The maintenance building, with a total of 26,000 square feet, will have four levels aboveground and two below, but will still be about a third as tall as the top level of the museum, said Mike Bradley, High Line administrator for the Parks Department. In addition to maintenance and operation equipment ands crews, the building will have public toilets and community meeting space.

Rebecca Asser, vice president of the city Economic Development Corp., said the Downtown Whitney would complement the High Line Park. The EDC has been working for the past year and a half to help the Whiney acquire the property at the foot of the railroad viaduct that is being transformed into a park.

The museum’s cantilevered main entrance on Gansevoort St. will shelter a public plaza and lead to an expanded lobby that would serve as a free public space, which could double as performance space.

The largest gallery on the third floor will be about 17,500 square feet without columns; it would be one of the largest free-span exhibition spaces in the city. The museum’s permanent collection will be on the fourth and fifth floors, and long-term projects on the top floor. The new Whitney, the first green museum in the city, will have a 175-seat theater, a study center and space for the museum’s 35 education programs. The Whitney’s programs include a relationship with the Hudson Guild.
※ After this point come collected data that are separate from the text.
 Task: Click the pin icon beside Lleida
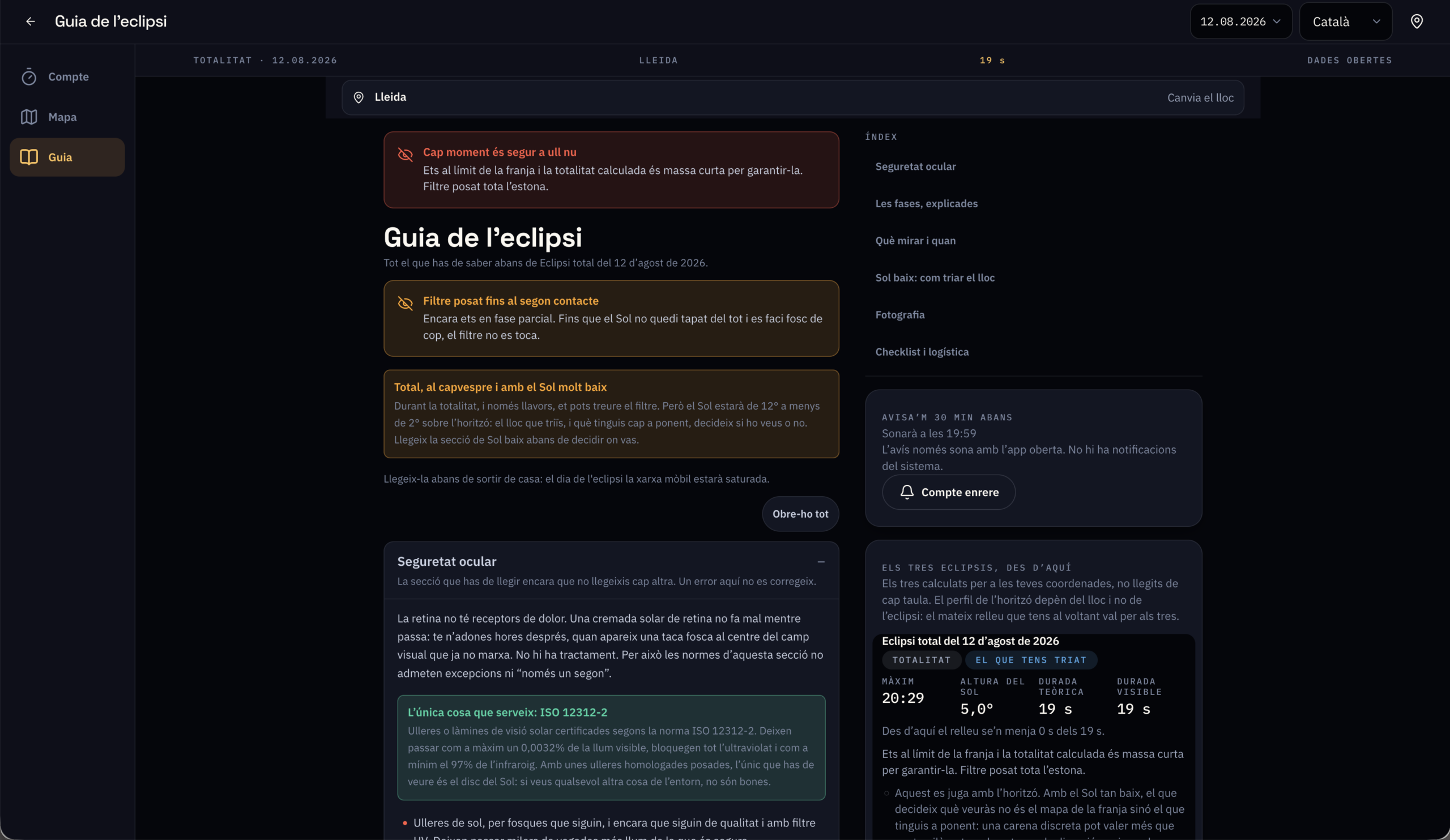click(359, 97)

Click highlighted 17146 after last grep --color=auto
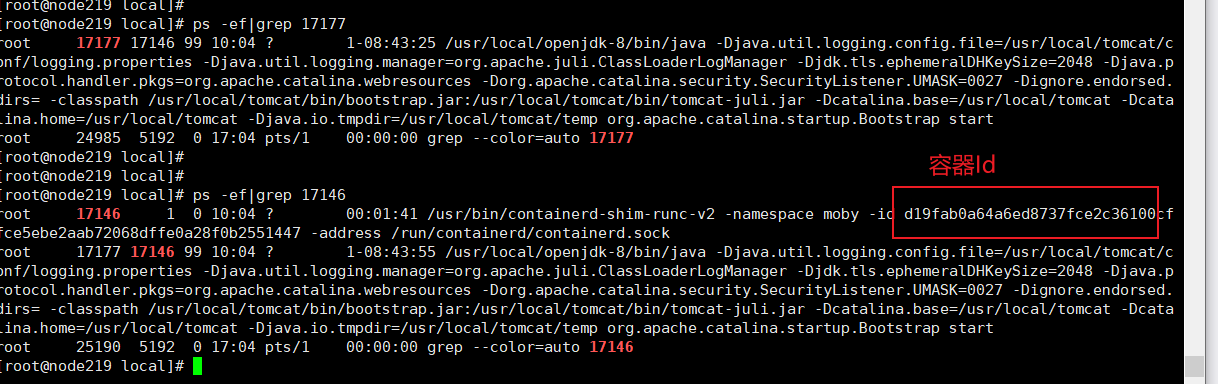pos(612,347)
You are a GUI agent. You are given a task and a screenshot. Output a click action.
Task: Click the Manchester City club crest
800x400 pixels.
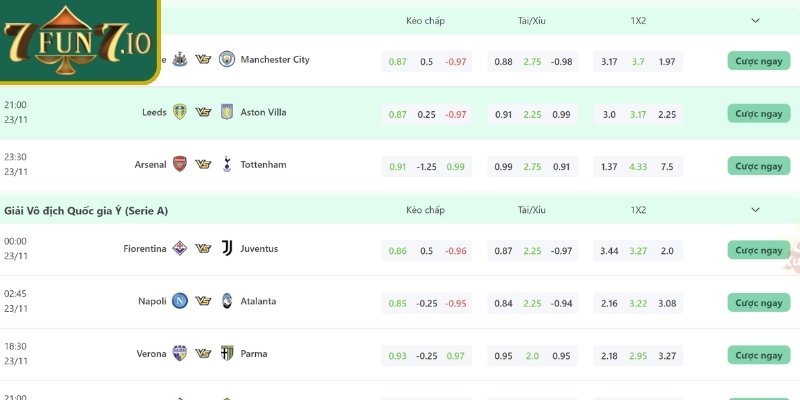click(x=226, y=60)
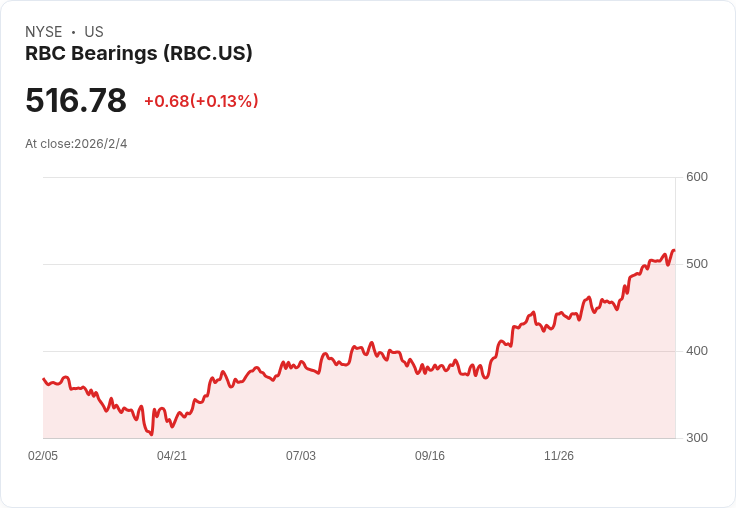The width and height of the screenshot is (736, 508).
Task: Click the At close:2026/2/4 timestamp
Action: [x=76, y=144]
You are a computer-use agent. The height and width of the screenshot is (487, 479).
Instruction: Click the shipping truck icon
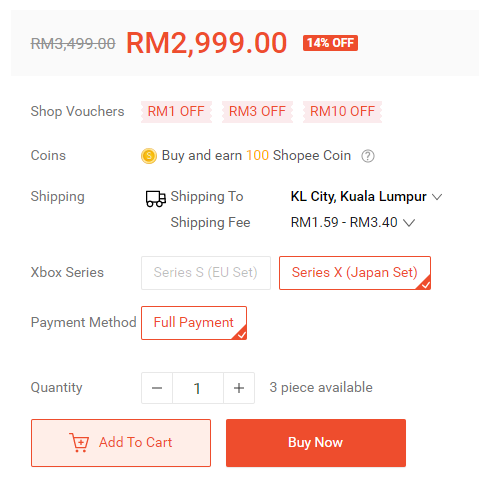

The Downtown Whitney will require four land-use changes and permits—to allow a museum in a manufacturing zone and for the museum’s three setback terraces, which will provide 15,000 square feet of outdoor gallery and event space.

The nine to 10 month review process, including an environmental assessment statement, is scheduled to begin May 5 when the Department of City Planning is expected to certify the proposal.

Community Board 2’s Zoning Committee will hold a hearing on the zoning variances on Thurs., May 15 at 6:30 p.m. in the basement of Our Lady Pompei Church on Bleecker and Carmine Sts. in the Village.